EXERCISE DIRECTIONS — Using the data that follows, return exactly the lines from the one that contains "You are a computer-use agent. 864x540 pixels." through the one that contains "Instruction: Open the", ends included.

(Stored records)
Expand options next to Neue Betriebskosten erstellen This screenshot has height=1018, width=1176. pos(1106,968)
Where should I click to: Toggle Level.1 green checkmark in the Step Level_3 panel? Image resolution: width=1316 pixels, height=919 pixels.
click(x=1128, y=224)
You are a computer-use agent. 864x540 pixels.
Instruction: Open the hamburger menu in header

--

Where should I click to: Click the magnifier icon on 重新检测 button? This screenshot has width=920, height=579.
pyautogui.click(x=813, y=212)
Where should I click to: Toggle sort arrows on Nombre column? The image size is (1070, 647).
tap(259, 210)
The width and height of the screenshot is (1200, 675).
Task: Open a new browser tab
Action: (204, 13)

TASK SOLUTION —
You are a computer-use agent. 864x540 pixels.
Instruction: Open the hamburger menu in header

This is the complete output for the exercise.